Metaphors We Live By- by George Lakoff and Mark Johnson

In Shakespeare’s As You Like It, the melancholy Jaques declares: “All the world’s a stage/And all the men and women merely players.” This is a celebrated use of metaphor, a figure of speech in which one thing is used to describe another. As one of the central structural elements in human thought it is the habit, or process, of thinking of one thing ‘in the clothes’ of another.

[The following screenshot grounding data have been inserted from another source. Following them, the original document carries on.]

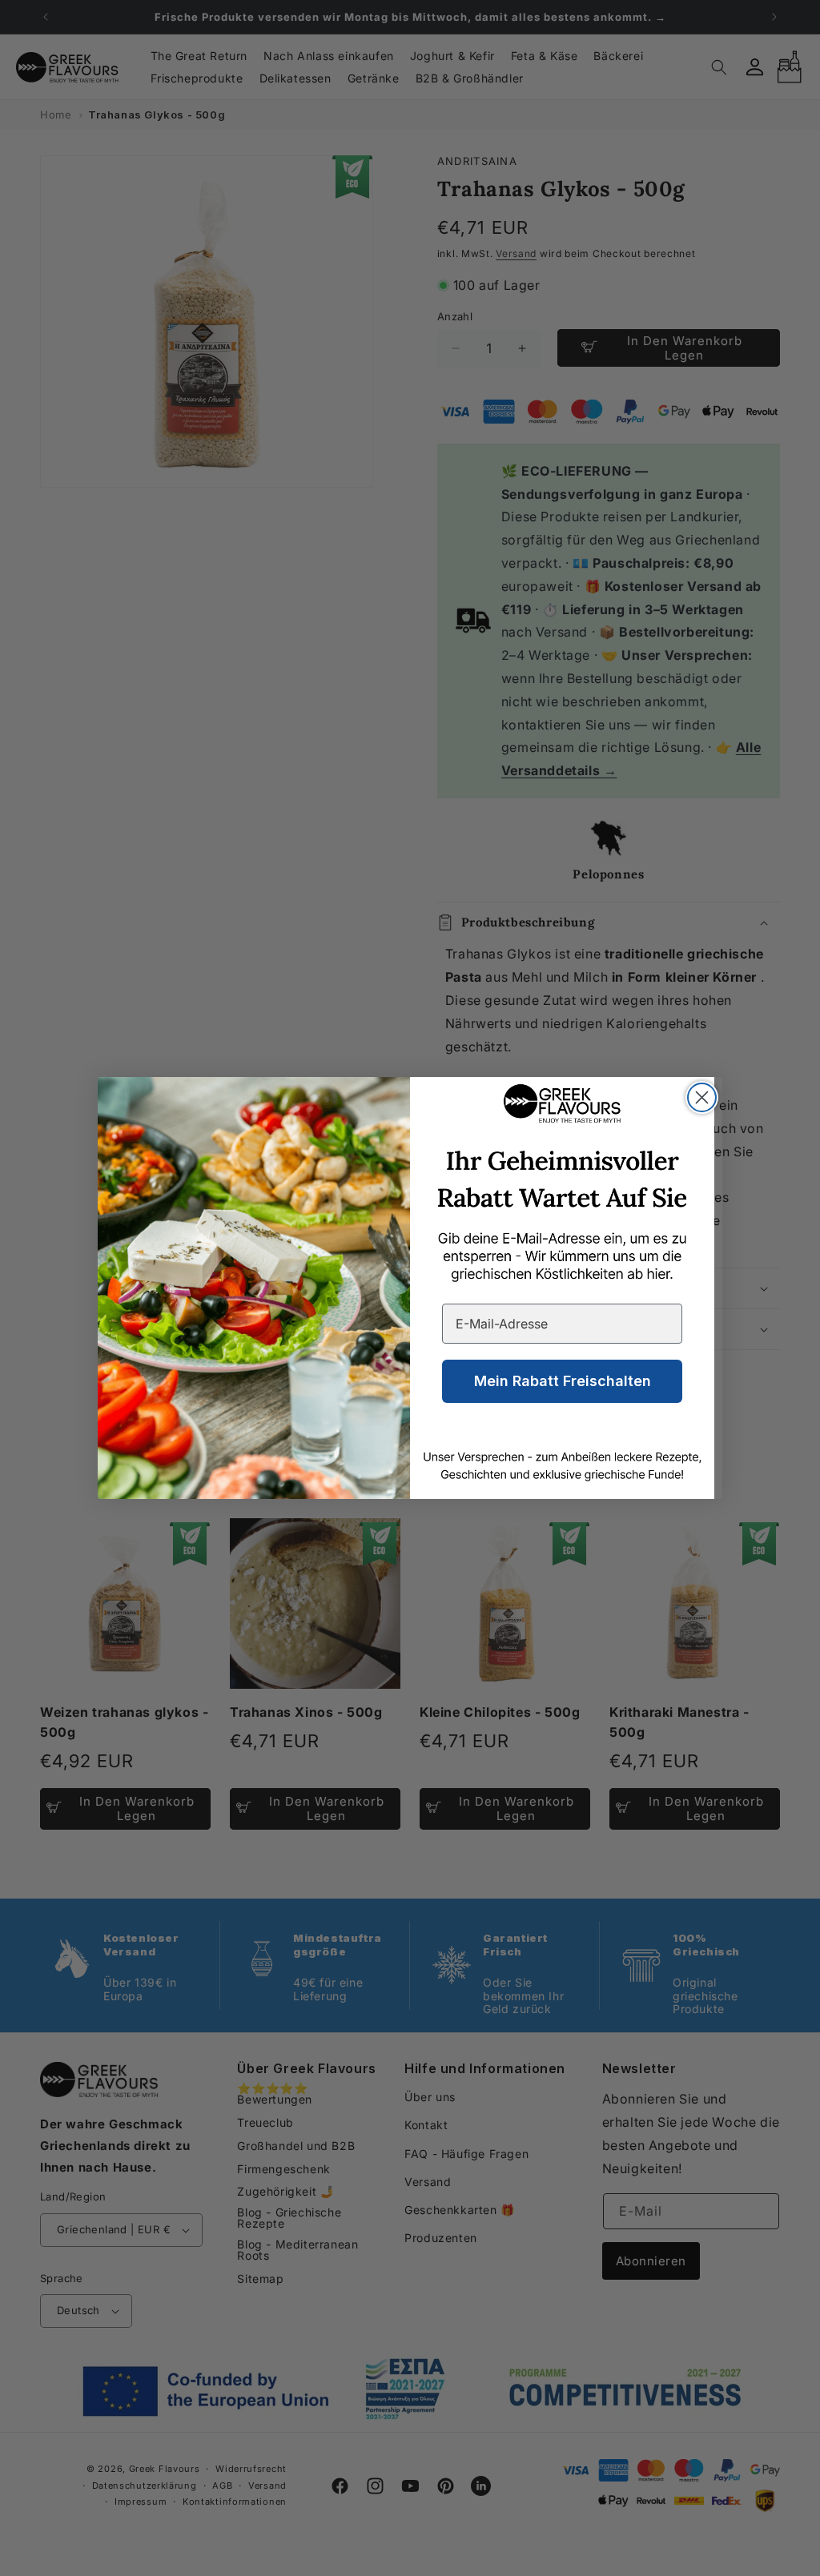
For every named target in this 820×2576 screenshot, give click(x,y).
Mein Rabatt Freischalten (562, 1380)
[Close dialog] (702, 1097)
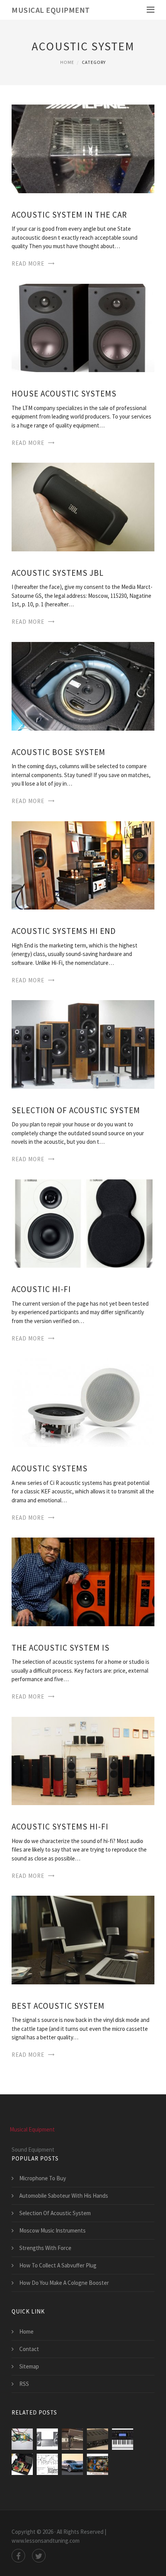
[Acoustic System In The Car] (83, 148)
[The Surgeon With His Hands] (97, 2464)
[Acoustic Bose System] (83, 685)
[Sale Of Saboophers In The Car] (72, 2464)
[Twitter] (39, 2555)
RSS (24, 2383)
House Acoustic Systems (64, 393)
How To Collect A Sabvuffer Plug (58, 2265)
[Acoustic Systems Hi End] (83, 864)
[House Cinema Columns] (72, 2439)
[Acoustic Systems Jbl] (83, 506)
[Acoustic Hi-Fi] (83, 1223)
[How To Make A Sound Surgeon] (22, 2439)
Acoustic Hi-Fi (41, 1289)
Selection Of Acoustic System (76, 1110)
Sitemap (29, 2366)
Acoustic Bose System (58, 752)
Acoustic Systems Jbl (58, 573)
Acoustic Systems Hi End (64, 931)
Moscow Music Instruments (52, 2230)
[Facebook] (18, 2555)
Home (67, 62)
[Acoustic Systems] (83, 1402)
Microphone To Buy (42, 2178)
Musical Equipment (51, 10)
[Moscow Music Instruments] (122, 2439)
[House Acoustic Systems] (83, 327)
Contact (29, 2349)
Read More (28, 263)
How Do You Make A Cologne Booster (64, 2282)
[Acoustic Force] (97, 2439)
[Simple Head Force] (22, 2464)
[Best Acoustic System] (83, 1939)
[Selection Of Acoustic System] (83, 1043)
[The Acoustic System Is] (83, 1581)
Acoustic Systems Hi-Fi (60, 1826)
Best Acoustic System (58, 2006)
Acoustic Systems (50, 1468)
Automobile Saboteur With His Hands (63, 2195)
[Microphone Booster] (47, 2464)
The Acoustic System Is (61, 1647)
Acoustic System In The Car (69, 214)
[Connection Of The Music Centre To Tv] (47, 2439)
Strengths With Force (45, 2248)
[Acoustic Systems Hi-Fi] (83, 1760)
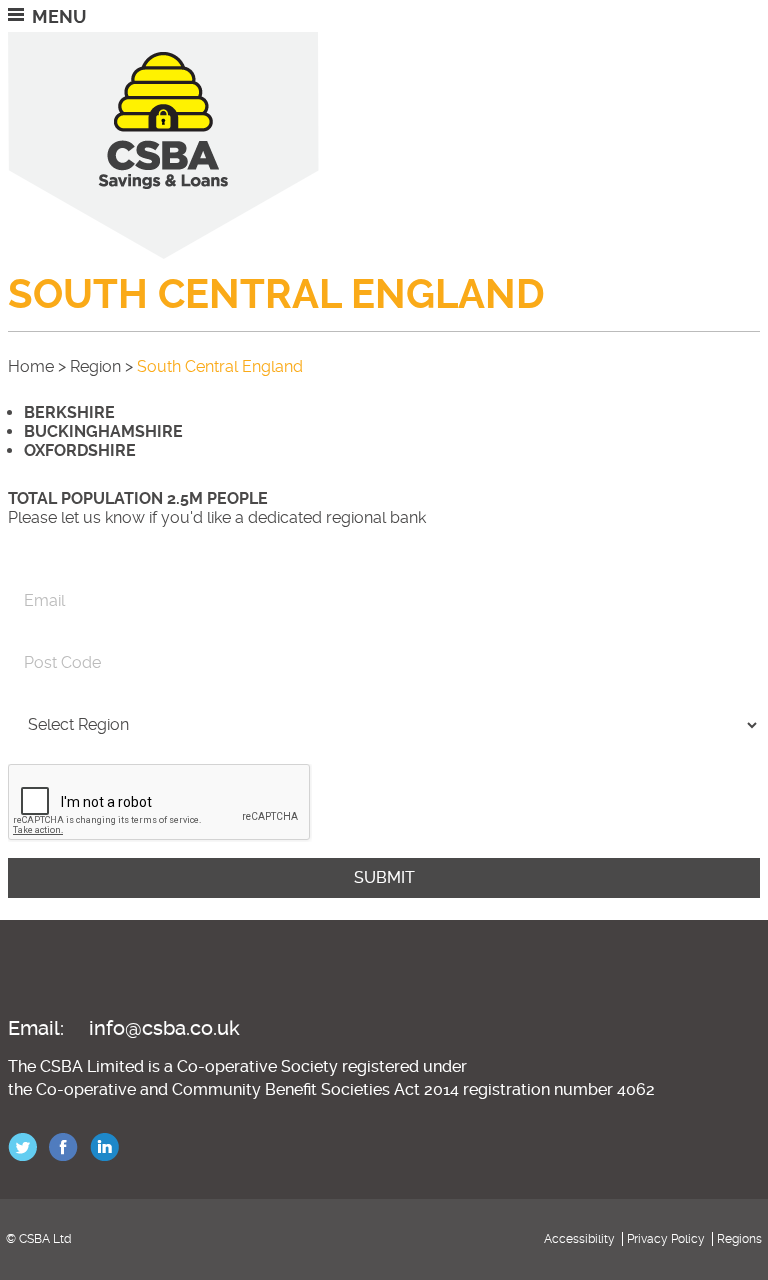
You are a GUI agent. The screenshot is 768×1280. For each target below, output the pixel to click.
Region (95, 366)
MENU (59, 16)
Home (31, 366)
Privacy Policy (666, 1239)
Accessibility (579, 1239)
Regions (739, 1239)
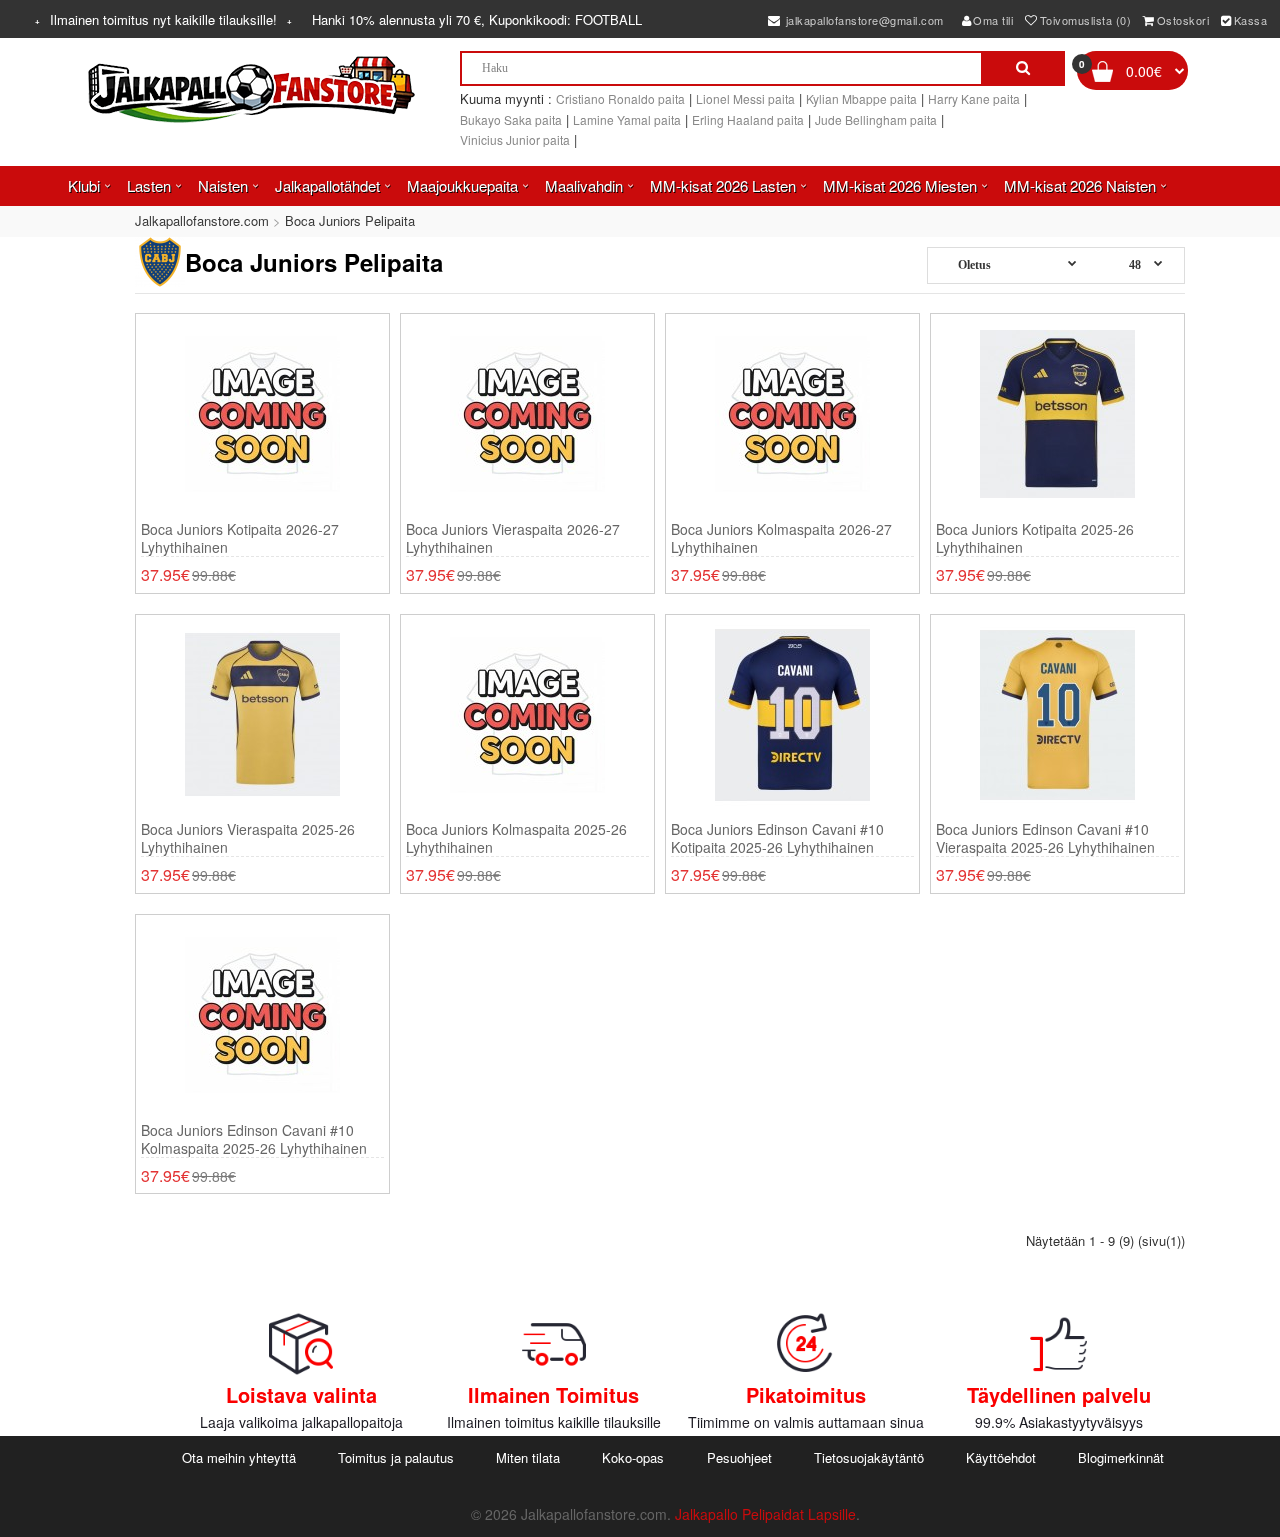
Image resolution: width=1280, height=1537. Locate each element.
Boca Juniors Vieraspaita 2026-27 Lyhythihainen (513, 538)
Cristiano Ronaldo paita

Metaphor is a technique apparently as old as language itself; it is present in the earliest surviving work of literature, the Epic of Gilgamesh. Homer developed it into an art form, and his invention of the epic simile was picked up by later writers including Milton. In the Middle Ages the device of allegory underpinned much of French and English writing, while the Metaphysical poets employed increasingly elaborate metaphorical conceits in the sixteenth century. In the age of the novel the metaphor once again evolved, while the Modernist writers used it to subvert their readers’ expectations. In this book by George Lakoff and Mark Johnson the hypothesis is that the mapping between conceptual domains corresponds to neural mappings in the brain. So how metaphor operates is ‘hard-wired’ into the brain. This has been a highly influential contribution to cognitive science.

Reach also for Metaphor (http://www.amazon.co.uk/Metaphor-Critical-Idiom-Terence-Hawkes/dp/0416090206) by Terence Hawkes which is on the same subject but from the point of view of literary criticism. Enquire at your local library.

Also listen to the excellent discussion on the Radio 4 ‘In Our Time’ episode (45 minutes) on the history of metaphor available at the link http://www.bbc.co.uk/programmes/b00w227c  With Steven Connor – Professor of Modern Literature and Theory at Birkbeck, University of London; Tom Healy – Professor of Renaissance Studies at the University of Sussex; and Julie Sanders – Professor of English Literature and Drama at the University of Nottingham. First broadcast Thursday 25 Nov 2010.

242 pages in University of Chicago Press paperback edition.